Certain things are just necessities in life. Batteries are one of them. Energizer (NYSE: ENR) has been in the public lexicon for thirty years, and most don't even realize that it is just a rebranded product, formerly known as the Eveready battery. Nine years later, the Bunny appeared on the scene and the rest is history.
It's hard to say which battery brand truly "lasts longer," but it doesn't matter to Energizer. The company has built its reputation simply by taking a product that is aand creating a great brand around it. As a result, Energizer batteries are sold in 165 countries and hold about 25% of the market.
As technology has changed, batteries have too. This permitted Energizer to expand into rechargeable batteries, lithium-based batteries and batteries that fit all kinds of consumer products. Where consumer products lead, Energizer follows. The company waits for others to innovate, then adapts its operation to create a battery for it.
Recently, however, Energizer saw fit to expand its business into other consumer products via acquisition. Normally, I'm not a fan of growth via acquisition. However, if a global brand name acquires other brand names, it begins to take on the appearance of a holding company.

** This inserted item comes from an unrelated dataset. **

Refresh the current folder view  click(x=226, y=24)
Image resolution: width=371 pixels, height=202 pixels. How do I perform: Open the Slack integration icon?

This can reap big rewards for investors. Companies like Liberty Media (Nasdaq: LINTA) are a perfect example. Liberty's captured businesses are strong brand names and generate huge cash flow. Energizer decided to head in this direction and the move has jump-started the company's growth prospects. A few recent brand purchases include Schick, Edge, and Skintimate in the wet shave arena. Skin care products have been scooped up also, namely Banana Boat and Hawaiian Tropic suntan lotion as well as the Playtex brand. And if you own a diaper genie for your little one, you may not realize that Energizer is the parent company.
Investors should ask what kind of risks Energizer faces going forward. It is a retail company, and that generally means bad news in a recession. However, Energizer also launched its own shaving line this year, and expectations are for it to generate between $75 million and $100 million this year alone. Even without much contribution from this new product, second quarter earnings leapt +15%. That's fantastic for a retail company in this environment.
Setting this aside, investors want to make sure that a defensive name like this is in fact a safe harbor by checking on company financials. At first glance, the $1.7 billion in net debt may be unsettling. However, trailing twelve month earnings are more than $300 million after debt service. During this same period, Energizer generated a whopping $525 million in free cash flow. That makes $1.7 billon in debt look positively small by comparison.
Insiders own 7% of the company and mutual funds own upwards of 30% of the shares outstanding, which suggests that fund managers see Energizer as a defensive play at the very least.
Action to Take ----> Energizer is a stalwart-growth hybrid. Its expected growth rate of +8% going forward reflects this. Given that the stock trades at nine times next year's earnings, this means you can jump in today and expect a solid return. That makes Energizer a great core holding, particularly in a tough market.